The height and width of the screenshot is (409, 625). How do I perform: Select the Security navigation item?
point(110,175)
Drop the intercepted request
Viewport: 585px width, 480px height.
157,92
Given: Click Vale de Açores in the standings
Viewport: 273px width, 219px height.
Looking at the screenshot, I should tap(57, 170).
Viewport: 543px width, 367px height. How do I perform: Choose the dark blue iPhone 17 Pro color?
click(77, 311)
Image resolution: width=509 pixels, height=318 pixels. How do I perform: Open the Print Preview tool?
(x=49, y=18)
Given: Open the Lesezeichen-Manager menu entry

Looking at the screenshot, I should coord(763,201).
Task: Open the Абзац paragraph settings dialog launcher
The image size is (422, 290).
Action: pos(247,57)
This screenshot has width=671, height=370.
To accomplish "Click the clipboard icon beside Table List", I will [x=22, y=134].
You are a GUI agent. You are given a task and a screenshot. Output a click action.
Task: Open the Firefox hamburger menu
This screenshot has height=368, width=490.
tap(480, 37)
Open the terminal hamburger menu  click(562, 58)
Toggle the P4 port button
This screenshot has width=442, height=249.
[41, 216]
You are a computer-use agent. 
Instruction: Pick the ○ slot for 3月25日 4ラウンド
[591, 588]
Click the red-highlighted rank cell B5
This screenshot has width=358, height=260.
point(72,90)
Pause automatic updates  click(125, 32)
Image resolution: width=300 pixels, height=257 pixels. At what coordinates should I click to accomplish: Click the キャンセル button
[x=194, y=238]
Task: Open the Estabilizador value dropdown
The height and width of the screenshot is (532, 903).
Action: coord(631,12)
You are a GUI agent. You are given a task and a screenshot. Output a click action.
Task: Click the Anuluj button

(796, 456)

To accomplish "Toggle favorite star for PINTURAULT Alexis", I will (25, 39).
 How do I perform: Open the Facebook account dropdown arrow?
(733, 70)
******
Problem to solve
Revise the lines above by replacing "hamburger menu" with "main menu" wherever it occurs. Keep everything else unchanged.

Solution for this problem
The height and width of the screenshot is (409, 625). How do I perform: Select the Security navigation item?
point(110,175)
Drop the intercepted request
Viewport: 585px width, 480px height.
157,92
Given: Click Vale de Açores in the standings
Viewport: 273px width, 219px height.
Looking at the screenshot, I should tap(57, 170).
Viewport: 543px width, 367px height. How do I perform: Choose the dark blue iPhone 17 Pro color?
click(77, 311)
Image resolution: width=509 pixels, height=318 pixels. How do I perform: Open the Print Preview tool?
(x=49, y=18)
Given: Open the Lesezeichen-Manager menu entry

Looking at the screenshot, I should coord(763,201).
Task: Open the Абзац paragraph settings dialog launcher
The image size is (422, 290).
Action: pos(247,57)
This screenshot has width=671, height=370.
To accomplish "Click the clipboard icon beside Table List", I will [x=22, y=134].
You are a GUI agent. You are given a task and a screenshot. Output a click action.
Task: Open the Firefox main menu
This screenshot has height=368, width=490.
tap(480, 37)
Open the terminal main menu  click(562, 58)
Toggle the P4 port button
This screenshot has width=442, height=249.
[41, 216]
You are a computer-use agent. 
Instruction: Pick the ○ slot for 3月25日 4ラウンド
[591, 588]
Click the red-highlighted rank cell B5
This screenshot has width=358, height=260.
point(72,90)
Pause automatic updates  click(125, 32)
Image resolution: width=300 pixels, height=257 pixels. At what coordinates should I click to accomplish: Click the キャンセル button
[x=194, y=238]
Task: Open the Estabilizador value dropdown
The height and width of the screenshot is (532, 903).
Action: coord(631,12)
You are a GUI agent. You are given a task and a screenshot. Output a click action.
Task: Click the Anuluj button

(796, 456)

To accomplish "Toggle favorite star for PINTURAULT Alexis", I will (25, 39).
 How do I perform: Open the Facebook account dropdown arrow?
(733, 70)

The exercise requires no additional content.